Golden Lay Verses

Verse 28 (பீட வைப்பு)

தமிழ் பாடல்

தத்துவங்க எறியாத தறுதலைகள்

தழைதேடி யலைவார் வீணே

உத்தியுறுந் தவமில்லா உயிர்ச்சவங்கள்

உரைபிதற்றி யுழல்வார் கோடி

Transliteration

thaththuvanga eRiyaadha thaRuthalaigaL

thazhaithEdi yalaiVaar veeNE

uththiyuRun thavamillaa uyirchchavangaL

uraipithattri yuzhalvaar kOdi.

Literal Translation

The reckless fools who do not “cast off / burn up” the tattvas (principles/elements)

Wander about in vain, searching for leaves.

Living-corpse beings, without austerity that is firm in intent,

Babbling words, they roam—by the millions.

Interpretive Translation

Those who have not purified or transcended the basic constituents of their being (tattvas) keep seeking external “greens”—herbs, objects, or superficial remedies—and it yields nothing. Without steady, purposeful tapas (inner discipline), they are “living corpses”: biologically alive but spiritually inert. Many merely multiply talk—doctrine, debate, recitation—yet continue to drift without realization.

Philosophical Explanation

Karai Siddhar’s rebuke targets a common misdirection in spiritual and Siddha-alchemical pursuit: substituting outward search and verbal proficiency for inner transformation.

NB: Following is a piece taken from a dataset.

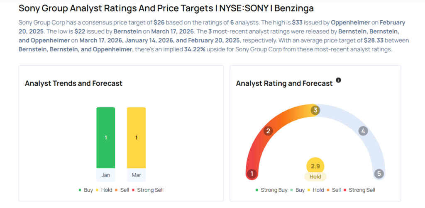Toggle the Hold legend entry under Analyst Trends chart

point(105,190)
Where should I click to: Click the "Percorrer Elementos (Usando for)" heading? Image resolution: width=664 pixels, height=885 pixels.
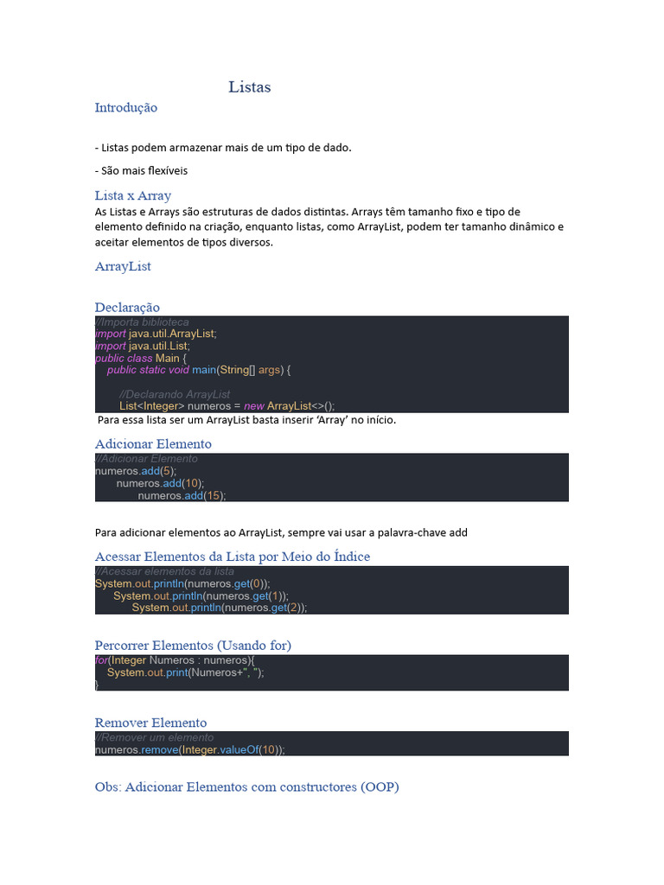[193, 646]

1) “Not burning/casting away the tattvas” points to the failure of tattva-śuddhi (purification of the elemental/psychic principles). In yogic-Siddha terms, one must transform the play of earth/water/fire/air/space (and their subtle correlates: senses, mind, ego, etc.) through disciplined practice—breath, restraint, concentrated awareness, and inner heat (tapas). Without this, any attempt at higher attainment remains unstable.

2) “Searching for leaves” can be read as a critique of externalism: chasing herbs, leafy remedies, or the outward paraphernalia of medicine/alchemy without grasping the underlying principles. It can also point to the pursuit of perishable pleasures (the ‘green’ of transient allure) rather than the enduring work of inner refinement.

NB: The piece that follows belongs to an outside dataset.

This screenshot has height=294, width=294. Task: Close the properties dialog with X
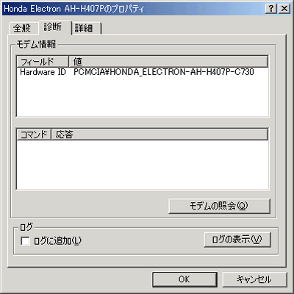(x=284, y=9)
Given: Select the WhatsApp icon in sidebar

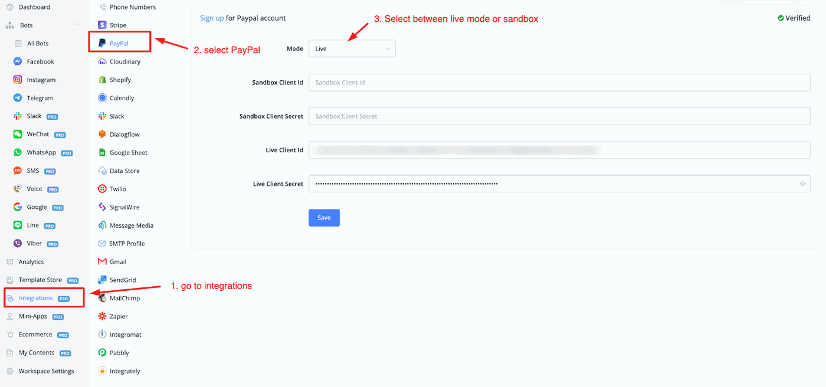Looking at the screenshot, I should coord(18,152).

3) “Living corpses” is a severe Siddhar idiom: breath and speech may continue, but the person lacks awakened consciousness, ethical restraint, and yogic vigor. The body moves, yet the inner life is dormant.

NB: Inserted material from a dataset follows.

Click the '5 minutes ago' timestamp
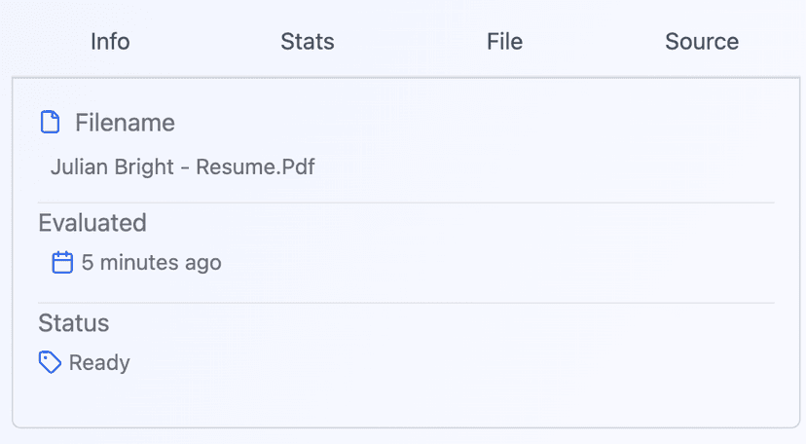 pos(151,263)
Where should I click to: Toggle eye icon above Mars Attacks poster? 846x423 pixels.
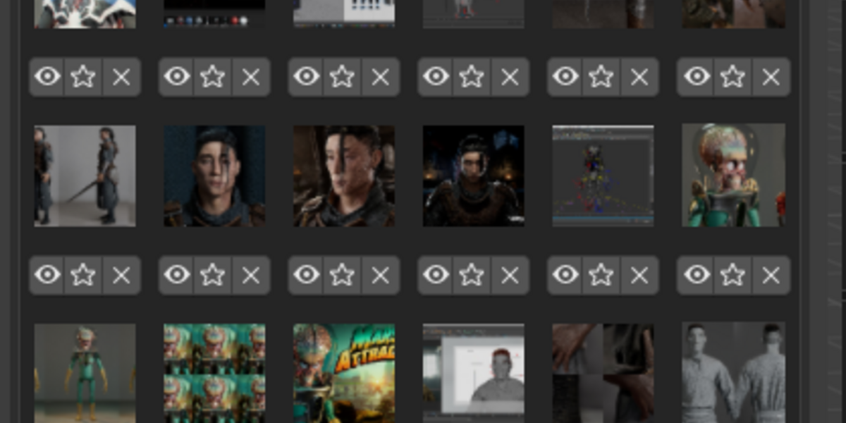pyautogui.click(x=307, y=274)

4) “Babbling words” criticizes empty discourse—scriptural talk, argumentative learning, or mantra-like repetition done without lived realization. The Siddhar implies that mere speech (urai) without tapas and tattva-transformation becomes delirium (pithattral), not wisdom.

Overall, the verse contrasts two paths: outward searching and wordy performance versus inner discipline that transmutes the tattvas and yields genuine siddhi/clarity. The tone is intentionally harsh to shake the aspirant out of complacency.

Key Concepts

  • tattva (principles/elements; ontic constituents of experience)
  • tattva-śuddhi (purification/transformation of tattvas)
  • tapas (austerity; inner heat; disciplined practice)
  • externalism vs inner realization
  • uyir-cavam (living corpse; spiritual deadness)
  • empty speech / scholasticism without realization
  • Siddha medicine/alchemy (herbs, kāya-kalpa) as possible referent

Ambiguities or Multiple Readings

  • “எறியாத” (eṟiyāta) can mean “not casting away” (renouncing/transcending) or “not burning up” (purifying through inner heat); both fit Siddha-yogic usage.
  • “தத்துவம்” (tattuvam) may denote classical metaphysical categories (tattvas), bodily elements, or psycho-physiological constituents (senses/mind/ego); the verse leaves the scope open.
  • “தழை” (thaḻai, leaves/greens) can be literal herbs (medical/alchemical herb-hunting), metaphorical worldly pleasures/ephemera, or superficial ‘remedies’ sought outside oneself.
  • “உத்தியுறும்” suggests firm resolve/aim; it can imply either properly directed tapas or tapas with correct method (not mere hardship).
  • “உரைபிதற்றி” may mean incoherent babble, compulsive talk, or even rote recitation without insight—criticizing different forms of verbalism.